[Element and text location records]
^^^^^^^^^^^^^^^^

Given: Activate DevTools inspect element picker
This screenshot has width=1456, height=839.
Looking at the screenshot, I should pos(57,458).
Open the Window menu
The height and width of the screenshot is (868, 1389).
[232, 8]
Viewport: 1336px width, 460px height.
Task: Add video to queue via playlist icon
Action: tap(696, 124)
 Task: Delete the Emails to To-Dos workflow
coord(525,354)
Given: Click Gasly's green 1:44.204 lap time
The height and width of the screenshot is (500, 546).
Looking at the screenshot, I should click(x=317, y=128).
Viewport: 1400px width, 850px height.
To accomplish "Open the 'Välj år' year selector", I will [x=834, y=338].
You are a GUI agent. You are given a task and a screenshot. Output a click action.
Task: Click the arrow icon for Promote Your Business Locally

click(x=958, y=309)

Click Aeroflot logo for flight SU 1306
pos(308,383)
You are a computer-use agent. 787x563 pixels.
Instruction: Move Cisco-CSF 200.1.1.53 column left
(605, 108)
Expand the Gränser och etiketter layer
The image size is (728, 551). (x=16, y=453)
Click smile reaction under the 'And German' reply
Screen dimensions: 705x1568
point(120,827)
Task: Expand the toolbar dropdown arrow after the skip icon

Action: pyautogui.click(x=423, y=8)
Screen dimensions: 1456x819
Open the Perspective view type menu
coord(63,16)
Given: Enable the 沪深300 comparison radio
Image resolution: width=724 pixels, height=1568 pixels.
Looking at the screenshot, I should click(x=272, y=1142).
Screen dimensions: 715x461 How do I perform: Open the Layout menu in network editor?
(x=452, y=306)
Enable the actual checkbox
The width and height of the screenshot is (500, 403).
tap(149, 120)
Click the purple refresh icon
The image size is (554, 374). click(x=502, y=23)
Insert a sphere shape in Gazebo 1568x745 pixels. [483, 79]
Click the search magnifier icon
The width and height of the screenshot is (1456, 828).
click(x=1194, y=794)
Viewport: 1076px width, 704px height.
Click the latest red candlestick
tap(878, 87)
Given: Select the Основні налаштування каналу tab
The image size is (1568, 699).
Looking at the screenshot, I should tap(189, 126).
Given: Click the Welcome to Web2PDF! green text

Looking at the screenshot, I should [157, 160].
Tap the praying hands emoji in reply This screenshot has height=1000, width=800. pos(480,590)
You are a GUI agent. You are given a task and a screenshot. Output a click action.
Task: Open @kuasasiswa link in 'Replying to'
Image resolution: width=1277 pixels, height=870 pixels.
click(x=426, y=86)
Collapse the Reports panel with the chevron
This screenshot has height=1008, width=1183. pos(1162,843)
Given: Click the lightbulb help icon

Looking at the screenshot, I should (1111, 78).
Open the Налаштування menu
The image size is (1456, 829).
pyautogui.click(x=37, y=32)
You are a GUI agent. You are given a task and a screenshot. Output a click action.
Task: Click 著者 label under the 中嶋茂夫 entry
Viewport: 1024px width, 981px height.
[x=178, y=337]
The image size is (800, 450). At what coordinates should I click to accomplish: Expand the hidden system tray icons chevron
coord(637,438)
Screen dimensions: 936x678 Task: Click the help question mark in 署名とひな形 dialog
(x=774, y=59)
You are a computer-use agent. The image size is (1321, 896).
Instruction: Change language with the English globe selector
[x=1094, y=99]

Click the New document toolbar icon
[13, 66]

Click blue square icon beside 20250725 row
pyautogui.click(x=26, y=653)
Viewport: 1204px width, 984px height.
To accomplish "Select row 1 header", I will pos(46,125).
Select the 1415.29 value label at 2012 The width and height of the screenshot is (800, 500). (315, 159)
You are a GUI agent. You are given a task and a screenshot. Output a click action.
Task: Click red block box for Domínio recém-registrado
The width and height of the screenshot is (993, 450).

^^^^^^^^^^^^^^^^

THE PROBLEM: Rewrite all of the records above, changing every "Instruction" to "Goal" and leaving everything else untouched.

IN RESPONSE:
Given: Activate DevTools inspect element picker
This screenshot has width=1456, height=839.
Looking at the screenshot, I should pos(57,458).
Open the Window menu
The height and width of the screenshot is (868, 1389).
[232, 8]
Viewport: 1336px width, 460px height.
Task: Add video to queue via playlist icon
Action: tap(696, 124)
 Task: Delete the Emails to To-Dos workflow
coord(525,354)
Given: Click Gasly's green 1:44.204 lap time
The height and width of the screenshot is (500, 546).
Looking at the screenshot, I should click(x=317, y=128).
Viewport: 1400px width, 850px height.
To accomplish "Open the 'Välj år' year selector", I will [x=834, y=338].
You are a GUI agent. You are given a task and a screenshot. Output a click action.
Task: Click the arrow icon for Promote Your Business Locally

click(x=958, y=309)

Click Aeroflot logo for flight SU 1306
pos(308,383)
You are a computer-use agent. 787x563 pixels.
Goal: Move Cisco-CSF 200.1.1.53 column left
(605, 108)
Expand the Gränser och etiketter layer
The image size is (728, 551). (x=16, y=453)
Click smile reaction under the 'And German' reply
Screen dimensions: 705x1568
point(120,827)
Task: Expand the toolbar dropdown arrow after the skip icon

Action: pyautogui.click(x=423, y=8)
Screen dimensions: 1456x819
Open the Perspective view type menu
coord(63,16)
Given: Enable the 沪深300 comparison radio
Image resolution: width=724 pixels, height=1568 pixels.
Looking at the screenshot, I should click(x=272, y=1142).
Screen dimensions: 715x461 How do I perform: Open the Layout menu in network editor?
(x=452, y=306)
Enable the actual checkbox
The width and height of the screenshot is (500, 403).
tap(149, 120)
Click the purple refresh icon
The image size is (554, 374). click(x=502, y=23)
Insert a sphere shape in Gazebo 1568x745 pixels. [483, 79]
Click the search magnifier icon
The width and height of the screenshot is (1456, 828).
click(x=1194, y=794)
Viewport: 1076px width, 704px height.
Click the latest red candlestick
tap(878, 87)
Given: Select the Основні налаштування каналу tab
The image size is (1568, 699).
Looking at the screenshot, I should tap(189, 126).
Given: Click the Welcome to Web2PDF! green text

Looking at the screenshot, I should [157, 160].
Tap the praying hands emoji in reply This screenshot has height=1000, width=800. pos(480,590)
You are a GUI agent. You are given a task and a screenshot. Output a click action.
Task: Open @kuasasiswa link in 'Replying to'
Image resolution: width=1277 pixels, height=870 pixels.
click(x=426, y=86)
Collapse the Reports panel with the chevron
This screenshot has height=1008, width=1183. pos(1162,843)
Given: Click the lightbulb help icon

Looking at the screenshot, I should (1111, 78).
Open the Налаштування menu
The image size is (1456, 829).
pyautogui.click(x=37, y=32)
You are a GUI agent. You are given a task and a screenshot. Output a click action.
Task: Click 著者 label under the 中嶋茂夫 entry
Viewport: 1024px width, 981px height.
[x=178, y=337]
The image size is (800, 450). At what coordinates should I click to accomplish: Expand the hidden system tray icons chevron
coord(637,438)
Screen dimensions: 936x678 Task: Click the help question mark in 署名とひな形 dialog
(x=774, y=59)
You are a computer-use agent. The image size is (1321, 896).
Goal: Change language with the English globe selector
[x=1094, y=99]

Click the New document toolbar icon
[13, 66]

Click blue square icon beside 20250725 row
pyautogui.click(x=26, y=653)
Viewport: 1204px width, 984px height.
To accomplish "Select row 1 header", I will pos(46,125).
Select the 1415.29 value label at 2012 The width and height of the screenshot is (800, 500). (315, 159)
You are a GUI agent. You are given a task and a screenshot. Output a click action.
Task: Click red block box for Domínio recém-registrado
The width and height of the screenshot is (993, 450).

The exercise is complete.